**WHAT THIS TASK INVOLVES:**
Copy out the material below, substituting "Task" for each occurrence of "Given" and keeping everything else unchanged. Leave the pictures out.

**AVAILABLE DATA:**
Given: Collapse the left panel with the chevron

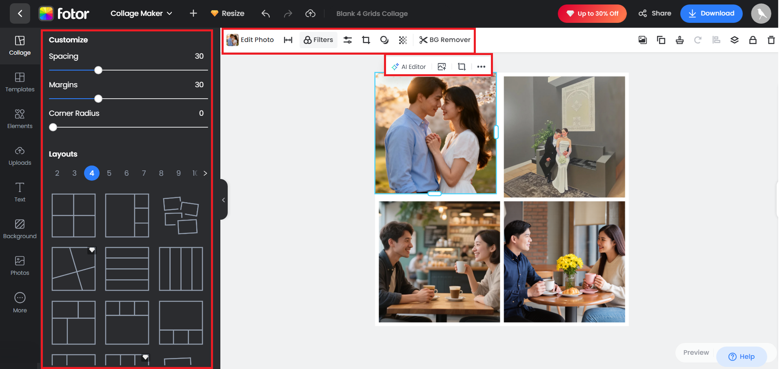Looking at the screenshot, I should click(x=223, y=199).
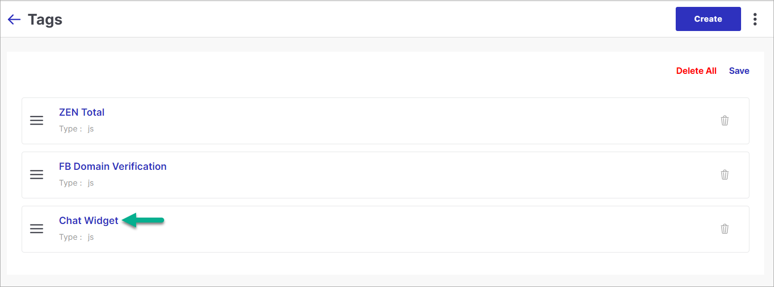Screen dimensions: 774x287
Task: Click the Tags page heading
Action: (45, 20)
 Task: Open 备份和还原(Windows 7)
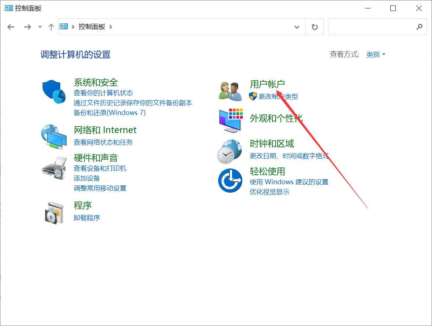click(110, 112)
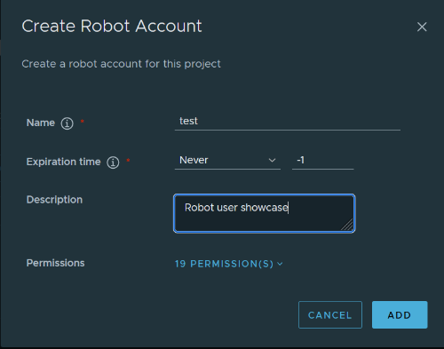Click the red asterisk next to Name

point(83,122)
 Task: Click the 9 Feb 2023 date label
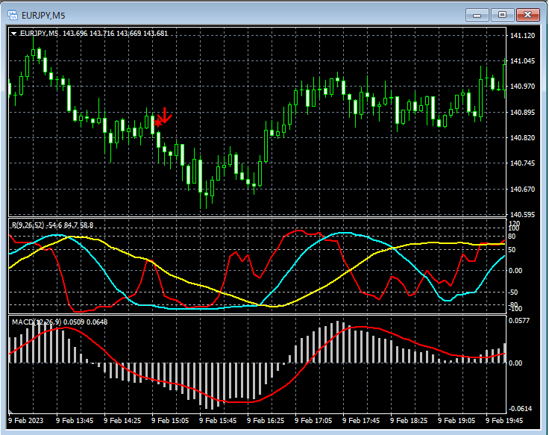27,421
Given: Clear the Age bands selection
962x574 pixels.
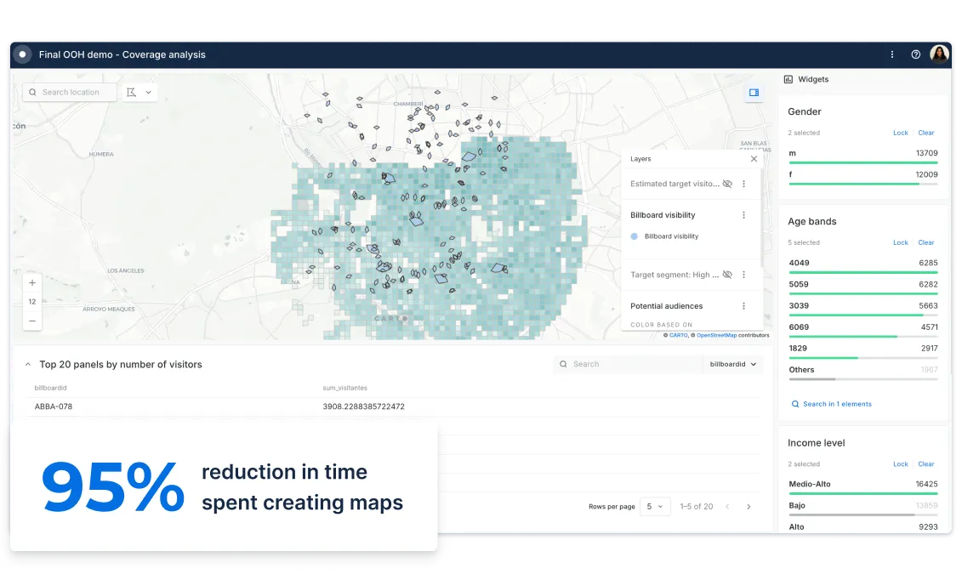Looking at the screenshot, I should [x=926, y=242].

**THE SOLUTION:**
Task: Collapse the left panel with the chevron

Looking at the screenshot, I should click(x=223, y=199).
Screen dimensions: 774x287
Task: Click the Tags page heading
Action: (45, 20)
 Task: Open 备份和还原(Windows 7)
click(110, 112)
Click the red asterisk next to Name

point(83,122)
 Task: Click the 9 Feb 2023 date label
27,421
Task: Clear the Age bands selection
962x574 pixels.
Looking at the screenshot, I should [x=926, y=242].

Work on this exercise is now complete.